The Erie Case
Earlier this year, the Court of Appeals for the Third Circuit held in Erie County Retirees Association v. Erie County that the Age Discrimination in Employment Act (ADEA) applies when an employer offers its Medicare-eligible retirees health insurance coverage that is inferior to coverage offered to retired employees who are not eligible for Medicare. In Erie, the Court discounted portions of the legislative history, which indicated that Congress viewed ADEA as inapplicable to retirees except in the context of benefits that are structured in a discriminatory manner prior to retirement.
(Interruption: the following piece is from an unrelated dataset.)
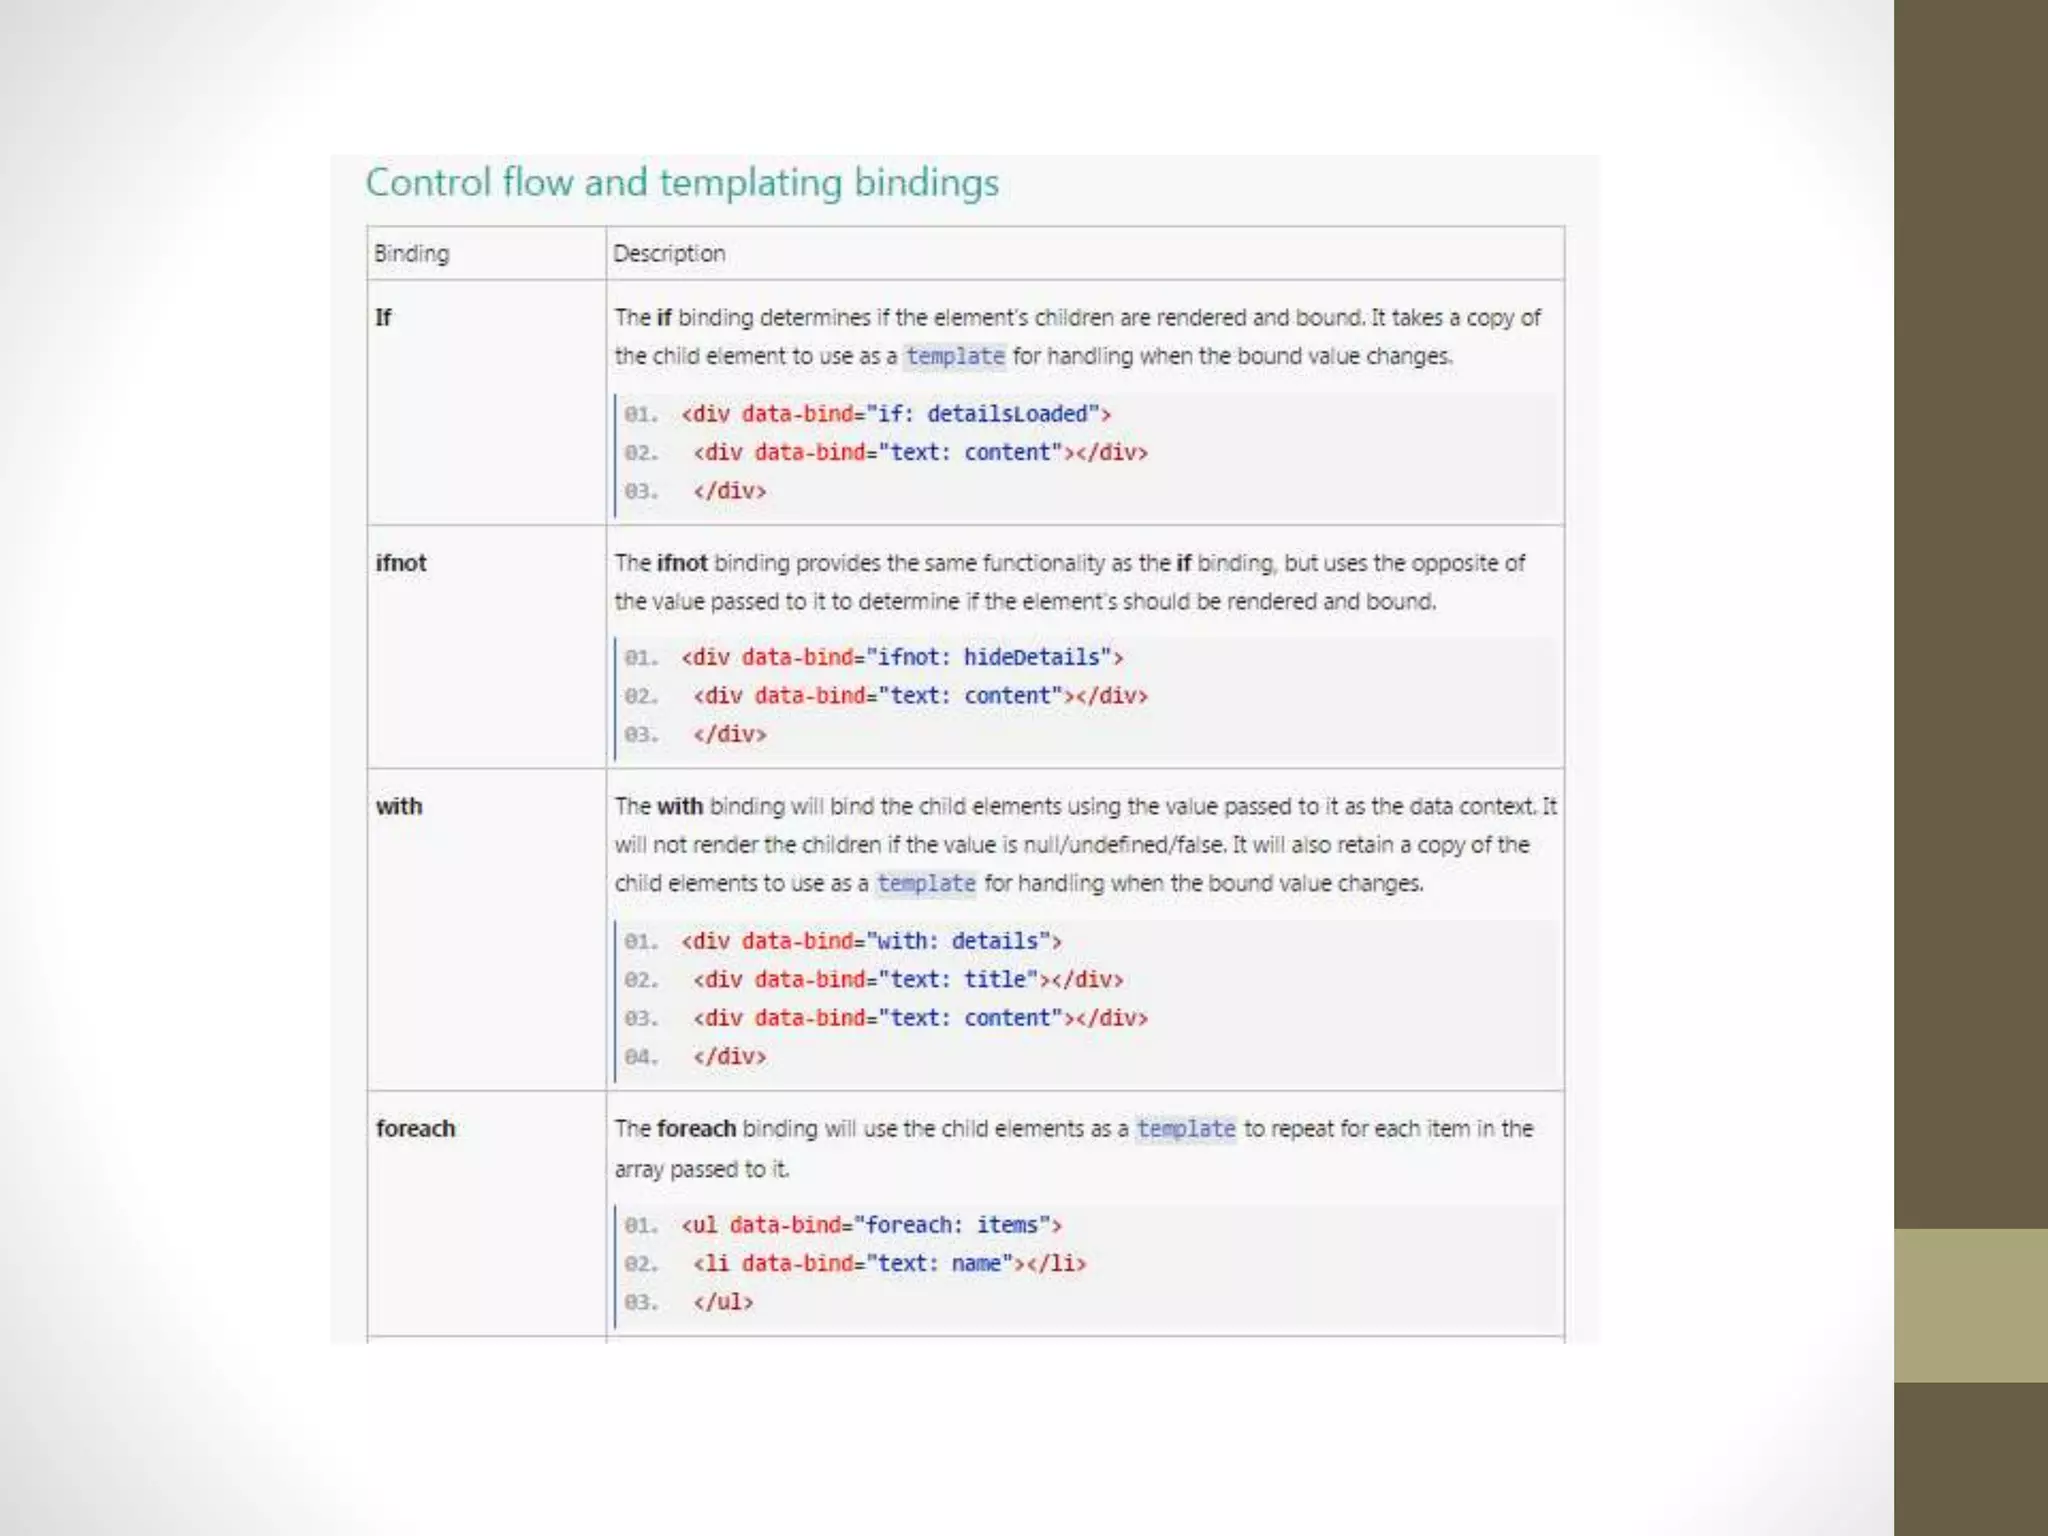The height and width of the screenshot is (1536, 2048).
Task: Click code line with li text: name
Action: (x=889, y=1263)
Instead, the Court held that nothing in the statutory framework of ADEA indicates that Congress intended to exempt retirees from ADEA. The Court also held that because Medicare eligibility is a proxy for age, and Medicare-eligible retirees in Erie were offered lesser benefits compared to retirees who were not eligible for Medicare, a claim of age discrimination under ADEA had been established. The Court then remanded the case to the district court to determine whether the plan in effect for Medicare-eligible retirees of Erie County satisfied the equal benefit/equal cost exception to ADEA.
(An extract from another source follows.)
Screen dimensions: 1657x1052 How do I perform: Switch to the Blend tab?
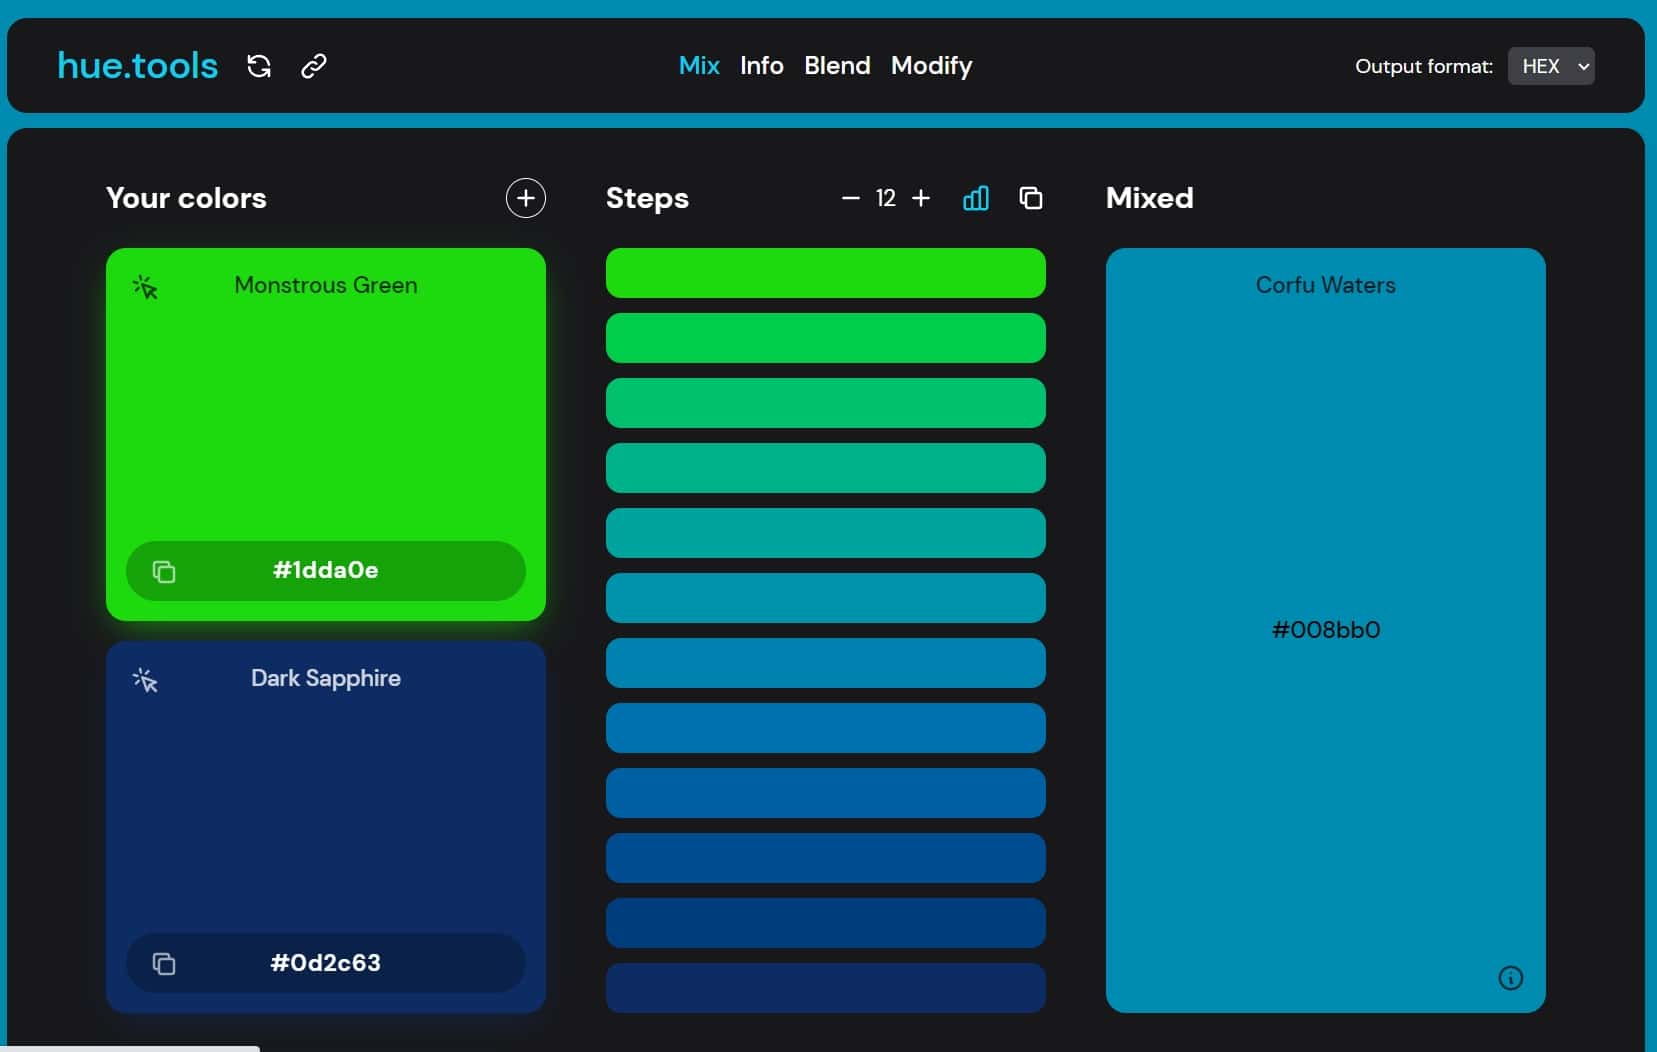click(x=836, y=66)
The EEOC Benefits Compliance Manual
On October 6, 2000, the Equal Employment Opportunity Commission (EEOC) issued a new compliance manual on the application of various federal anti-discrimination statutes, including ADEA, to employee benefit plans. The manual is significant because it sets forth the EEOC's interpretation of ADEA and favorably cites the Erie decision. In its discussion of the case, the EEOC manual states that an employer may avoid liability for age discrimination on the basis of Medicare eligibility by showing either that (i) taking Medicare availability into account for those 65 and over, the total benefits available to older retirees are no less favorable than those the employer offers to younger retirees; or (ii) the employer expends an equal cost for benefits for older and younger retirees and the reductions in benefits for older retirees are actuarially justified. This equal benefits/equal cost safe harbor is often difficult to meet for retiree medical plans that either eliminate or reduce coverage for Medicare-eligible retirees because the cost outlay for this group is often lower. All retiree medical plans are potentially impacted by this guidance, not just those plans that reduce benefits for retirees who are eligible for Medicare, but also those that completely eliminate coverage for Medicare-eligible retirees as well.
Significance of Recent Developments for Employers
Most employers should await further developments before initiating plan changes. First, it is important to note that while Erie is currently the law in the Third Circuit, which governs employers in Delaware, Pennsylvania and New Jersey, it does not control what other courts will do in other jurisdictions. This is particularly important because the Third Circuit Court of Appeals has taken a number of pro-employee positions with which other courts disagree. To date, no other circuit court has taken a position on this issue. It is quite possible that if another circuit court was presented with the issue in Erie, it may be decided differently¾ thereby creating a conflict in the circuits.
Second, by issuing the benefits compliance manual and filing an amicus brief in the Erie case, the EEOC has indicated that it is keenly interested in discriminatory retiree medical benefit programs and may pursue this issue on audit. If challenged by the EEOC, an employer would either have to demonstrate that its retiree medical benefit program complied with ADEA or challenge the authority of the EEOC to interpret ADEA in the manner set forth in the manual. In this regard, employers should take note that the EEOC's compliance manual does not carry the force of law, and there is ample authority that courts do not treat such guidance as binding but merely indicative of the EEOC's statutory interpretation.
Third, even for employers in the Third Circuit, a cautious approach is suggested before making plan changes. Importantly, the retiree medical plan at issue in Erie was not subject to the Employee Retirement Income Security Act (ERISA). Arguably, there is a tension between the holding in Erie and an employer's ability under ERISA to amend and/or terminate its retiree medical plan at any time, provided such authority has been properly reserved in the plan document. The next case may be the one to decide how the ADEA and ERISA should relate in this issue.
Finally, it is possible that Erie County may petition the Supreme Court to hear the Erie case, even though a decision on remand has not yet been made by the district court. A petition for a hearing would most likely be filed with the Supreme Court sometime in December of 2000. If the Supreme Court declines to hear the Erie case, or if Erie County does not file a petition for Supreme Court review, the issue may be ripe for legislative action, as was the case when Congress overruled the Supreme Court's decision in Public Employees' Retirement System of Ohio v. Betts by enacting the Older Worker's Benefit Protection Act amendments to ADEA.